-- Source passage --
-- -- --
# EDIT



## MilkyWay (Jul 2, 2013)

I think im missing something, im trying to get my centre channel to work with my A/V receiver and my stereo bookshelf speakers. I have my pc hooked up to the monitor with DVI and the receiver with HDMI for audio.

I have Tannoy Mercury V1 fronts, Tannoy Mercury VC centre and a Pioneer VSX-527 receiver.


----------



## CJCerny (Jul 2, 2013)

Probably just sending stereo from your PC to your receiver. How many channels does your receiver say it is getting from your PC?


----------



## Dent1 (Jul 2, 2013)

Center channel with only work in a true 5.1 environment. Center channel is suppose to carry the speech or dialogue. The only way to configure the center is through the receiver's options. It can't be done within windows.
-- -- --
-- Entries provided --

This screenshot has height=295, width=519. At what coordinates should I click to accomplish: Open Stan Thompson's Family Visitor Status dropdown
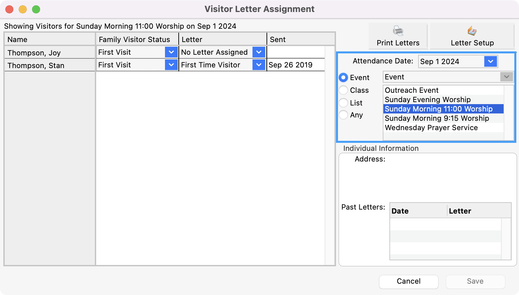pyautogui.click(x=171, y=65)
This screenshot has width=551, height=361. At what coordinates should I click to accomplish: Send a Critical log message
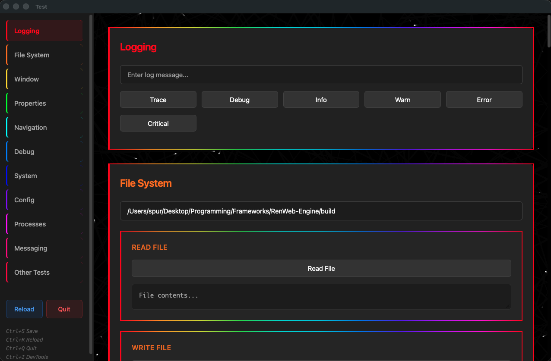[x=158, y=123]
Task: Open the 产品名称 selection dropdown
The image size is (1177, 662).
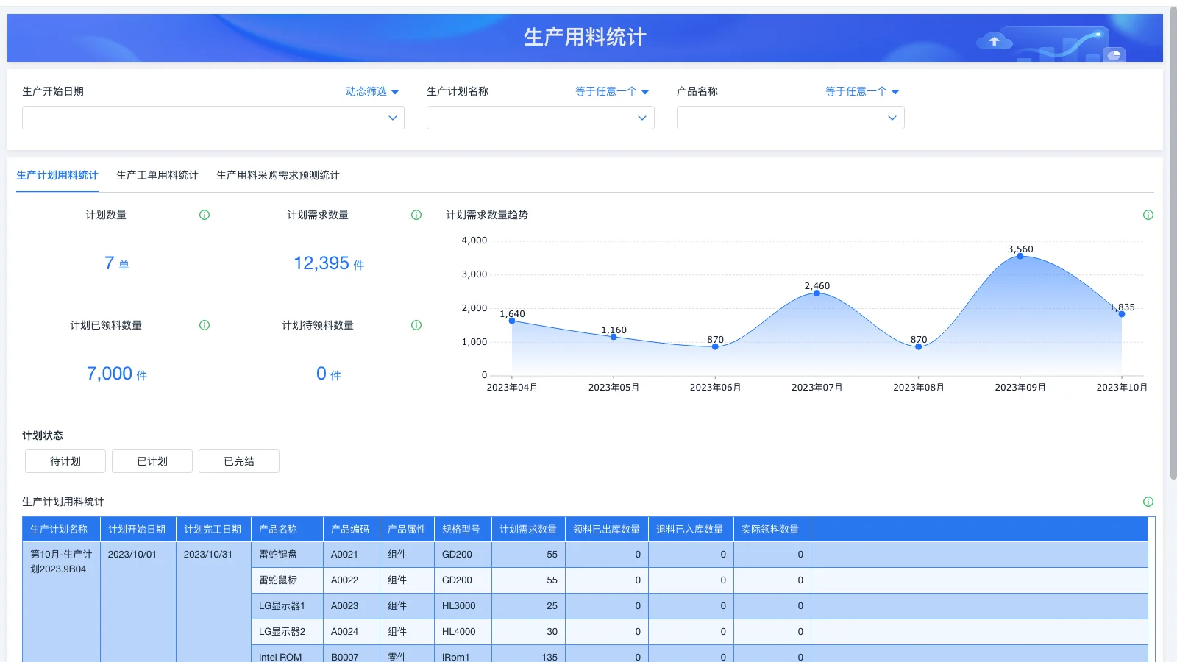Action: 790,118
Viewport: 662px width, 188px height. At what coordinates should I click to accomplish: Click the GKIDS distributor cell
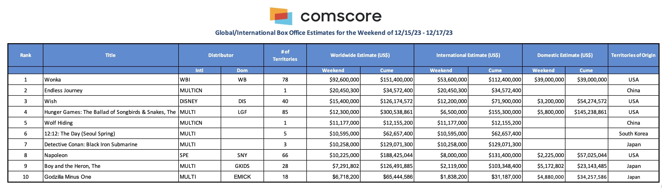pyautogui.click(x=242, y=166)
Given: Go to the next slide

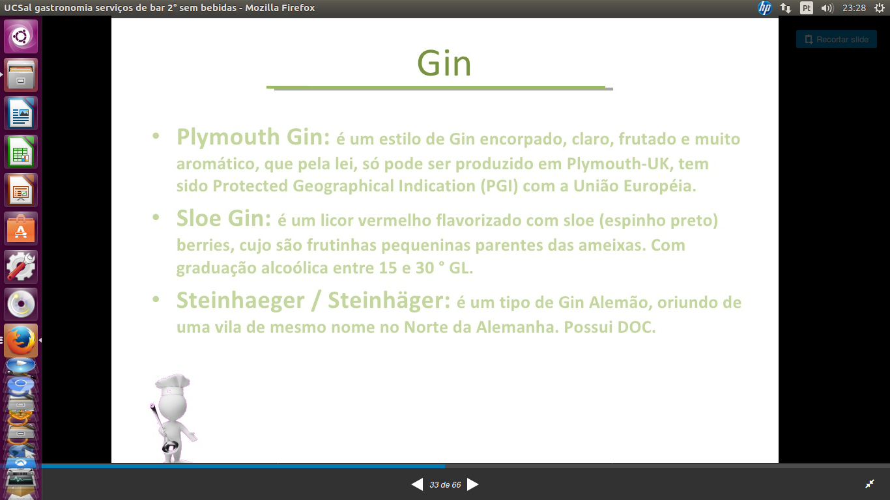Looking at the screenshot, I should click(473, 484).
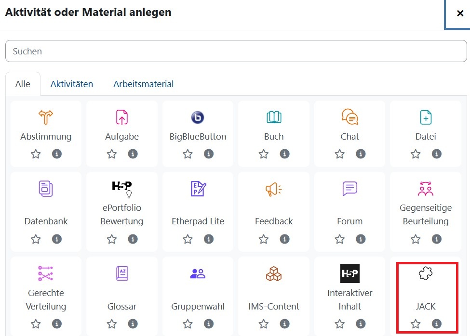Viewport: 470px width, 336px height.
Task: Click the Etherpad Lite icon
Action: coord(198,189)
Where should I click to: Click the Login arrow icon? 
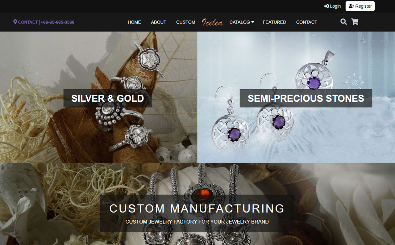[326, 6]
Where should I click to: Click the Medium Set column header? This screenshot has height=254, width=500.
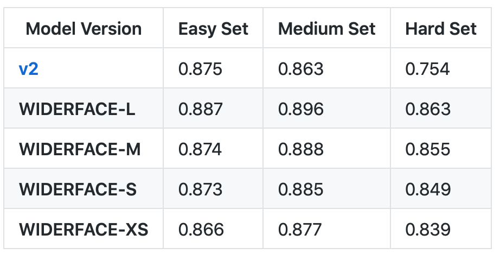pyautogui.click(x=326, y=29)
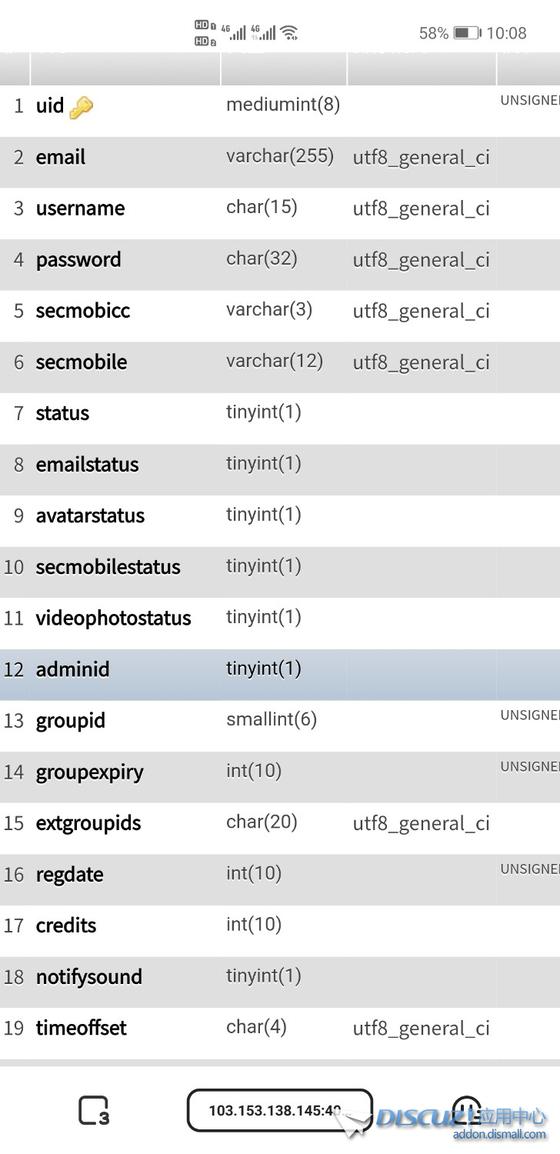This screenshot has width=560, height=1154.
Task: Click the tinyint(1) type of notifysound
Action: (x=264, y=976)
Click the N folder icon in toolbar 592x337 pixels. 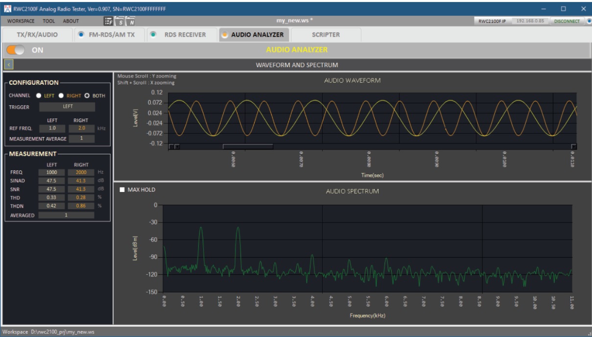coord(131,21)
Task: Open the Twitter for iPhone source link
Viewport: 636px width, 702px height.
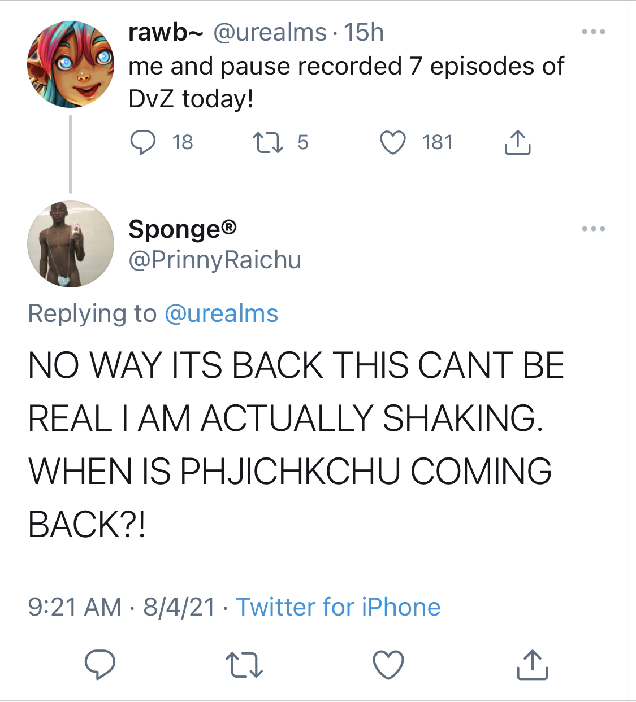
-- -- --
-- Problems to solve --
1: Please reproduce the part of the forum thread that opens with the words containing "## MilkyWay (Jul" and closes with "CJCerny (Jul 2, 2013)".
2: List every audio equipment model named in the forum thread.
Rely on the forum thread alone and leave the records aside.

-- Answers --
1:
## MilkyWay (Jul 2, 2013)

I think im missing something, im trying to get my centre channel to work with my A/V receiver and my stereo bookshelf speakers. I have my pc hooked up to the monitor with DVI and the receiver with HDMI for audio.

I have Tannoy Mercury V1 fronts, Tannoy Mercury VC centre and a Pioneer VSX-527 receiver.


----------



## CJCerny (Jul 2, 2013)

2:
Tannoy Mercury V1
Tannoy Mercury VC
Pioneer VSX-527